Developing the NATO cyber defence capability
The NATO Computer Incident Response Capability (NCIRC) protects NATO’s own networks by providing centralised and round-the-clock cyber defence support to the various NATO sites. This capability is expected to evolve on a continual basis, to maintain pace with the rapidly changing threat and technology environment.
To facilitate an Alliance-wide and common approach to cyber defence capability development, NATO also defines targets for Allied countries’ implementation of national cyber defence capabilities via the NATO Defence Planning Process (NDPP).
Cyber defence has also been integrated into NATO’s Smart Defence initiative. Smart Defence enables countries to work together to develop and maintain capabilities they could not afford to develop or procure alone, and to free resources for developing other capabilities. The Smart Defence projects in cyber defence, so far, include the Malware Information Sharing Platform (MISP), the Smart Defence Multinational Cyber Defence Capability Development (MN CD2) project, and the Multinational Cyber Defence Education and Training (MN CD E&T) project.
Increasing NATO cyber defence capacity
Recognising that cyber defence is as much about people as it is about technology, NATO continues to improve the state of its cyber defence education, training, exercises and evaluation.
NATO conducts regular exercises, such as the annual Cyber Coalition Exercise, and aims to integrate cyber defence elements and considerations into the entire range of Alliance exercises. NATO is also enhancing its capabilities for cyber education, training and exercises, including the NATO Cyber Range, which is based on a facility provided by Estonia.
The NATO Cooperative Cyber Defence Centre of Excellence (CCD CoE) in Tallinn, Estonia is the foremost NATO-accredited research and training facility dealing with cyber defence education, consultation, lessons learned, research and development. Although it is not part of the NATO command structure, the CCD CoE offers recognised expertise and experience.
The NATO Communications and Information Systems School (NCISS) in Latina, Italy provides training to personnel from Allied (as well as non-NATO) nations relating to the operation and maintenance of some NATO communication and information systems. NCISS will soon relocate to Portugal, where it will provide greater emphasis on cyber defence training and education.
The NATO School in Oberammergau, Germany conducts cyber defence-related education and training to support Alliance operations, strategy, policy, doctrine and procedures.
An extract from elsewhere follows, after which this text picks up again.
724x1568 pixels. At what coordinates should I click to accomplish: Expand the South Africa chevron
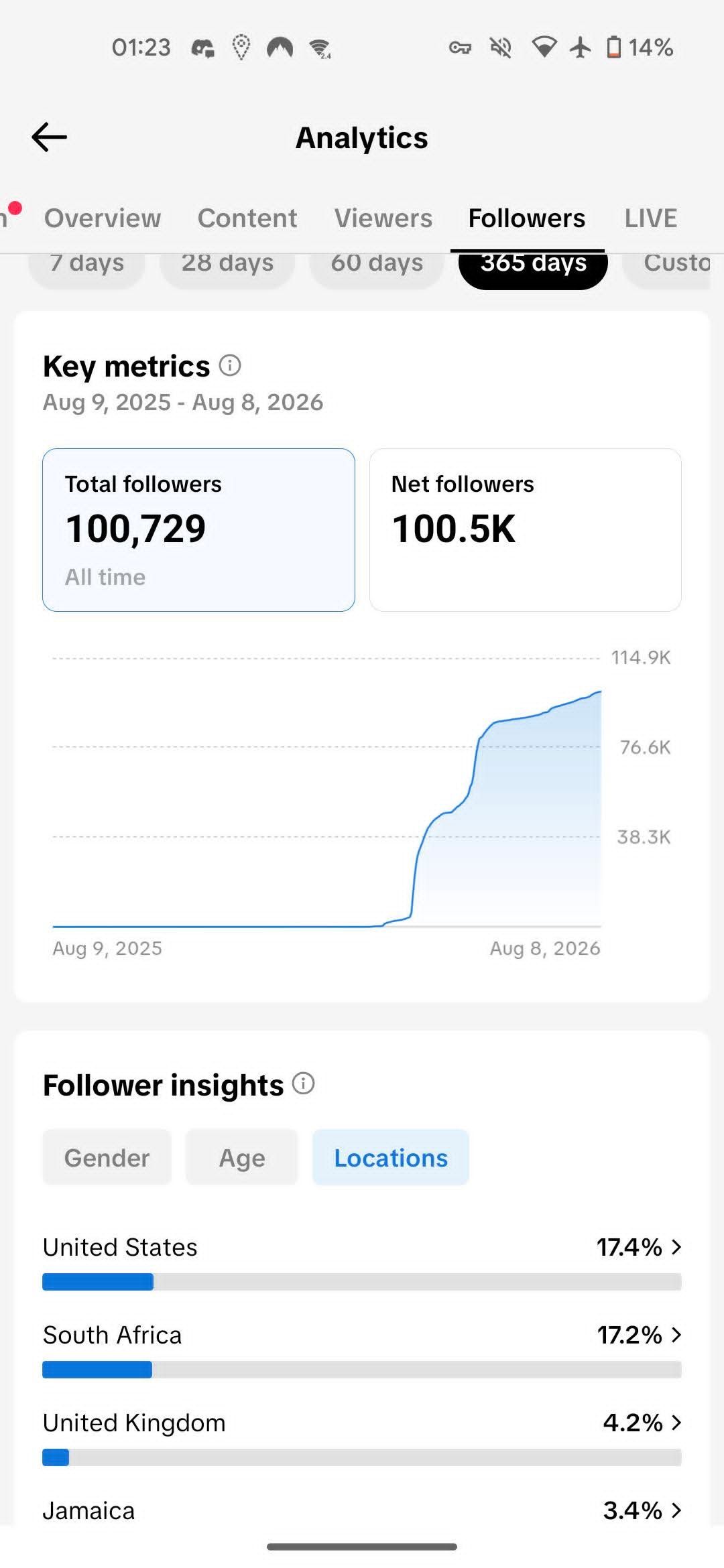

The NATO Defense College in Rome fosters strategic thinking on political-military matters, including on cyber defence issues.
Cooperating with partners
Because cyber threats defy state borders and organisational boundaries, NATO engages with relevant countries and organisations to enhance international security.
Engagement with partner countries is based on shared values and common approaches to cyber defence. Requests for cooperation with the Alliance are handled on a case-by-case basis.
NATO also works with, among others, the European Union (EU), the United Nations (UN), the Council of Europe and the Organization for Security and Cooperation in Europe (OSCE). The Alliance’s cooperation with other international organisations is intended to ensure that actions are complementary and avoid unnecessary duplication of work.
Cooperating with industry
The private sector is a key player in cyberspace, and technological innovations and expertise from the private sector are crucial to enable NATO and Allied countries to mount an effective cyber defence.
Via the NATO Industry Cyber Partnership (NICP), NATO and Allies will work to reinforce their relationships with industry. The principal aim of the NICP will be to facilitate voluntary engagement between NATO and industry. This partnership will rely on existing structures and will include NATO entities, national Computer Emergency Response Teams (CERTs) and NATO member countries’ industry representatives.